OBJECTIVES: To substantiate reports of increasing proportions of gastric
adenocarcinoma of diffuse histologic type and in the proximal portion of
the stomach, to better understand the prognostic features that govern
survival, and to determine whether alterations of operative strategy might
improve the surgical results. DESIGN: Retrospective analysis of 289
consecutive patients with gastric adenocarcinoma operated on by general
surgeons over a 26-year period. Records were reviewed for location,
histologic type, resection, operative mortality, lymph node status, and
outcome. SETTING: The Section of Surgical Oncology, the New England
Deaconess Hospital, Boston, Mass. MAIN OUTCOME MEASURES: Survival rate,
length of life of the patients who died, and operative mortality. RESULTS:
A marked and significant shift of gastric adenocarcinoma to a proximal
location (54% between 1985 and 1990) occurred over 26 years (P = .0075)

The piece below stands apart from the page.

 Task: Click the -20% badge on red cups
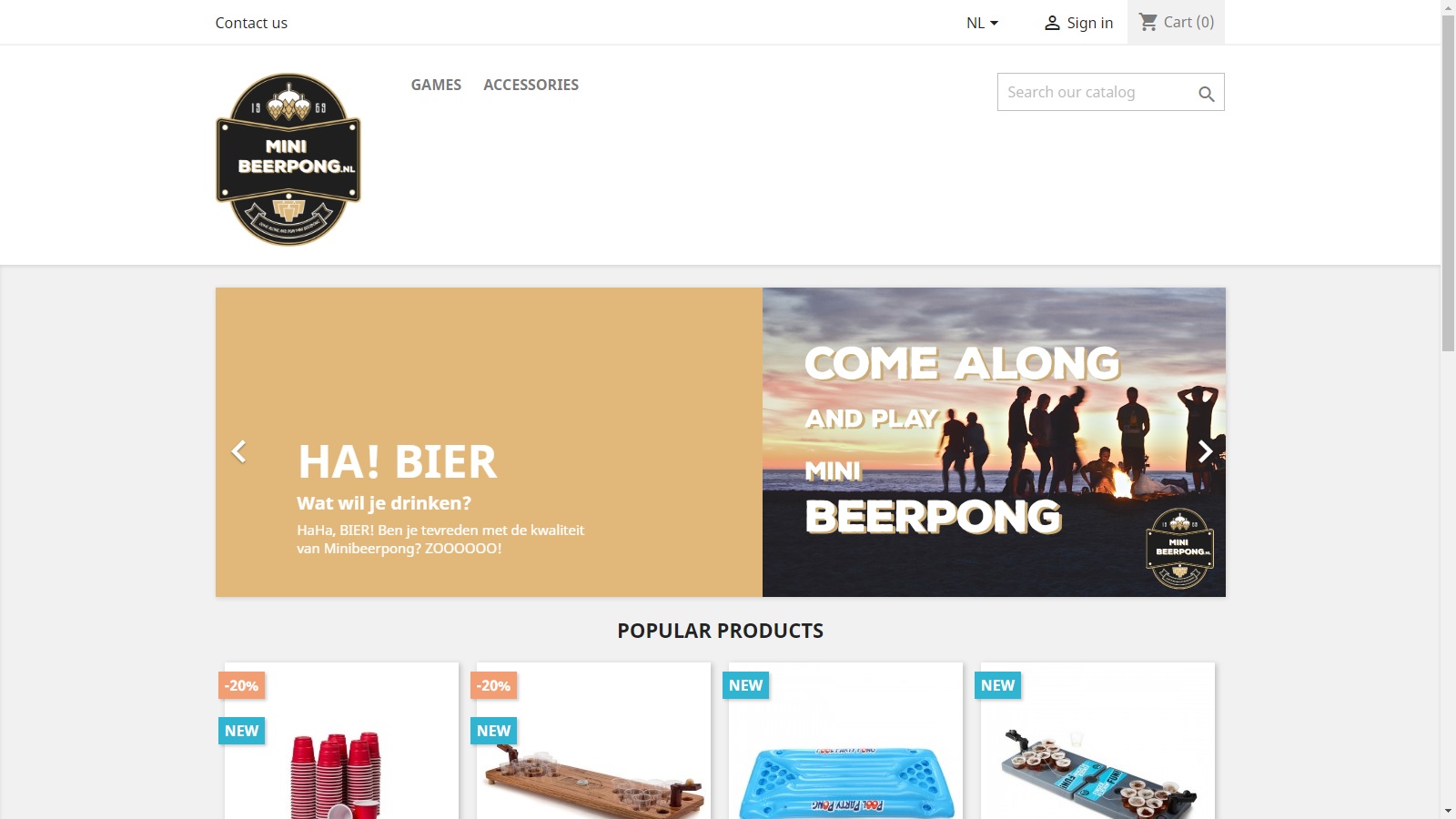(242, 685)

with a significant stage improvement at presentation (P = .0235).
Percentages of cancers that were of the diffuse, poorly differentiated
histologic type increased to 48%. More curative operations were performed
in the last period (61%), and this upward trend from 37% was significant.
Proximal gastric cancers had a poorer prognosis with more operative deaths,
more lymph node metastases, and worse survival rates than distal cancers.

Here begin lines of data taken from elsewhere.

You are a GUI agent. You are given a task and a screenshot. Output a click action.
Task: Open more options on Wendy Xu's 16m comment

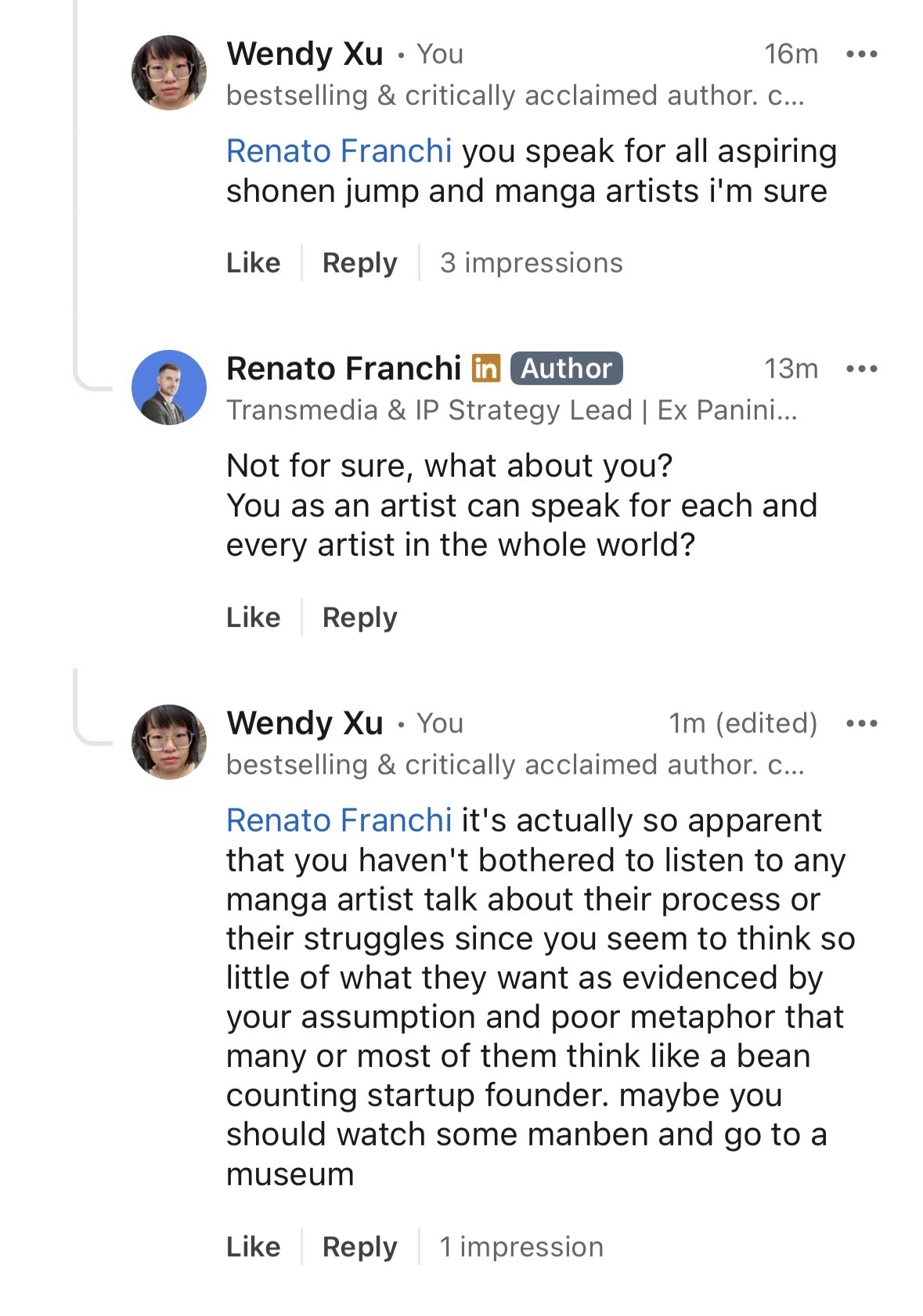862,54
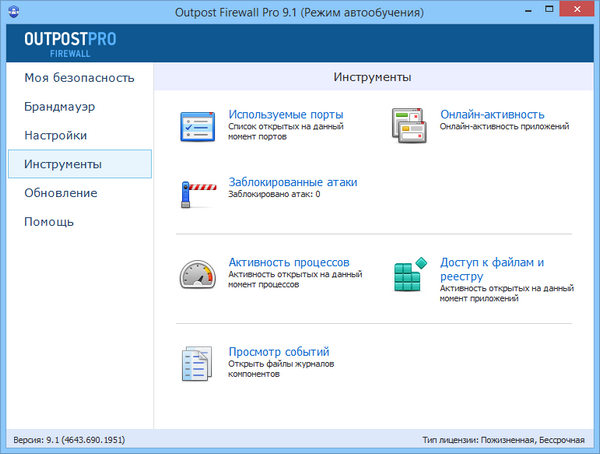
Task: Click the Process Activity (Активность процессов) gauge icon
Action: coord(198,273)
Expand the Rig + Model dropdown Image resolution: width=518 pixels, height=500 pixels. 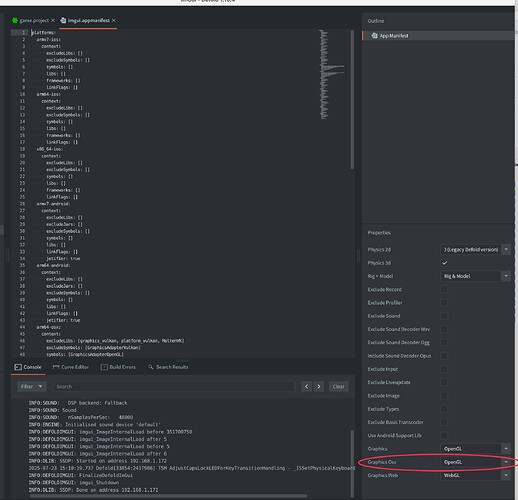[475, 276]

Poor survival rates occurred even when comparing patients with negative
lymph nodes or favorable histologic features with patients with similar
distal cancers. CONCLUSIONS: Despite significant increases in the
proportion of proximal cancers, survival rates have improved only slightly.
Nodal status plays a less prognostic role than does location or histologic
type but does provide prognostic information for individual locations.
Survival rates for diffuse histologic cancer were consistently worse than
those for intestinal histologic cancer, which emphasizes the underlying
disease biology controlling outcome. Radical lymphadenectomy for gastric
adenocarcinoma would not improve surgical outcome in the United States.